## Task directions:
Copy out the records below word for word, starting at the line that contains "1200x630 pixels. Task: Click" and ending at the line that contains "tap(108, 22)", with both of those lines included.
-- Begin Data supplied --
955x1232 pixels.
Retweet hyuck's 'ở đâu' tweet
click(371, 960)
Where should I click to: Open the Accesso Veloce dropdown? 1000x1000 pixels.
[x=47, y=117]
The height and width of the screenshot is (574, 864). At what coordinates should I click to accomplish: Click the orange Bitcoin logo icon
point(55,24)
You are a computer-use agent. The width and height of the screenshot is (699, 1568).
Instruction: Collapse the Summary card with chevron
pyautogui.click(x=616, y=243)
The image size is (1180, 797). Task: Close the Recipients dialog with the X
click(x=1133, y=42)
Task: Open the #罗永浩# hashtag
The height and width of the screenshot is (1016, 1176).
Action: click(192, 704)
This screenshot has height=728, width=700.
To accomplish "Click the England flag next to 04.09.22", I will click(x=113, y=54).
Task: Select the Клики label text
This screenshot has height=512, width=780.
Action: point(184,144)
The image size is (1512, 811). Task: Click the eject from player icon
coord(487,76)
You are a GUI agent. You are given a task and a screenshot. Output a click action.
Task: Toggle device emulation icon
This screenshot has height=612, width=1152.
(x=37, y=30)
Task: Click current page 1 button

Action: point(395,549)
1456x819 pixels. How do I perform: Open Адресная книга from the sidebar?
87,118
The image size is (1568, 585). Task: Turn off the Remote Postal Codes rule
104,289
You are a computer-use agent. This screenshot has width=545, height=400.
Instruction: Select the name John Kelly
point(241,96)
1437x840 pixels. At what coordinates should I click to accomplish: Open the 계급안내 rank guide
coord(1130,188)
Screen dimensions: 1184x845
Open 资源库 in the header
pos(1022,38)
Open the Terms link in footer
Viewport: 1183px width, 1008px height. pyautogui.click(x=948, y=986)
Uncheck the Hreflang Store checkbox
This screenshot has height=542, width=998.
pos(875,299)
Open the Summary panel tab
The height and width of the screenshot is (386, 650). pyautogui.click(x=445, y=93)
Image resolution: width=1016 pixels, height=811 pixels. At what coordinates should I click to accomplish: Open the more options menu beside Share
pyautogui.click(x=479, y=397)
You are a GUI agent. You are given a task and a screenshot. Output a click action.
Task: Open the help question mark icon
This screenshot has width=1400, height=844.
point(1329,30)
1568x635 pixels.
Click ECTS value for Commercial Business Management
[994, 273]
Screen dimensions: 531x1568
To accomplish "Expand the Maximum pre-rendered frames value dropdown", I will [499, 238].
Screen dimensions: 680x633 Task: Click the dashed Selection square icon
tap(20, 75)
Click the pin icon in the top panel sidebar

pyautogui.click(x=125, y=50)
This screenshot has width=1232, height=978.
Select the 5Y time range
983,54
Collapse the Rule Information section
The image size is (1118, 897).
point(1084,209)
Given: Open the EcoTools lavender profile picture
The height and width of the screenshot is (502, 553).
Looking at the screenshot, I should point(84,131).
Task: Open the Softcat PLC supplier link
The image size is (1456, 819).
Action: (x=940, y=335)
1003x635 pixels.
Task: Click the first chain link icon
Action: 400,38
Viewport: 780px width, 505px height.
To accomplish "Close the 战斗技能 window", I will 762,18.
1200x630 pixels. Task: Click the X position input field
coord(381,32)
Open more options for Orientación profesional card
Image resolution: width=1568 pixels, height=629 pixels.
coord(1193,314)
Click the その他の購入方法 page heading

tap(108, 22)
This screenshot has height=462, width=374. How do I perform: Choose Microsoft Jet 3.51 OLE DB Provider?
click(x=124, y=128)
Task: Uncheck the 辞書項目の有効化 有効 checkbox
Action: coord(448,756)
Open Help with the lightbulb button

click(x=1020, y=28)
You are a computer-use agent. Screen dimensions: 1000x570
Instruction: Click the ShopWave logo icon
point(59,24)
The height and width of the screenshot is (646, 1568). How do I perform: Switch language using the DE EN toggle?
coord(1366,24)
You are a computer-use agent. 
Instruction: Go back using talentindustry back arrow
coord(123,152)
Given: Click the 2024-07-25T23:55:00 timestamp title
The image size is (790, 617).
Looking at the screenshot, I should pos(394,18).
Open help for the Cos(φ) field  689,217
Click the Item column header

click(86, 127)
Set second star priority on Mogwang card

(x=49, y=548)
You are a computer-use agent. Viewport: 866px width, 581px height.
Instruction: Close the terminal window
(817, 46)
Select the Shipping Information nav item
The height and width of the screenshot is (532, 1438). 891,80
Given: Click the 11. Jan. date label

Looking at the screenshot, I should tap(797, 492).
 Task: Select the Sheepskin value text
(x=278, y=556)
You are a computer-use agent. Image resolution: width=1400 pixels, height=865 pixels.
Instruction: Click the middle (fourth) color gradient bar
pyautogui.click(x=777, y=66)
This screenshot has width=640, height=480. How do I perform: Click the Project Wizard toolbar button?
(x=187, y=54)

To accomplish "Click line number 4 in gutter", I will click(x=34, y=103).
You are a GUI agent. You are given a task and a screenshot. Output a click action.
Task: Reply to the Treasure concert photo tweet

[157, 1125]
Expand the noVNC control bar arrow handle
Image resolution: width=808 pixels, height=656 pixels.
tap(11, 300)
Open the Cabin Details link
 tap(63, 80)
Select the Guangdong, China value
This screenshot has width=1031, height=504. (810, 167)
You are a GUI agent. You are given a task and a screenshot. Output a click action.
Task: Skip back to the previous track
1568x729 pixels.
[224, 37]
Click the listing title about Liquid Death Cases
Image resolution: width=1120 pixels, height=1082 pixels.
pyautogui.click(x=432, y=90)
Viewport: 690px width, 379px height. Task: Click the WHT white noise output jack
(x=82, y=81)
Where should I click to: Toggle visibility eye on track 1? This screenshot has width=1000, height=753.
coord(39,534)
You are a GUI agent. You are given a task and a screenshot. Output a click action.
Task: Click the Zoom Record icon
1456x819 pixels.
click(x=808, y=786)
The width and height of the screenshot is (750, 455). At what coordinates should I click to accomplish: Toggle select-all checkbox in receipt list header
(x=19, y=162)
-- End Data supplied --
## Answer to the problem:
1200x630 pixels. Task: Click the X position input field
coord(381,32)
Open more options for Orientación profesional card
Image resolution: width=1568 pixels, height=629 pixels.
coord(1193,314)
Click the その他の購入方法 page heading

tap(108, 22)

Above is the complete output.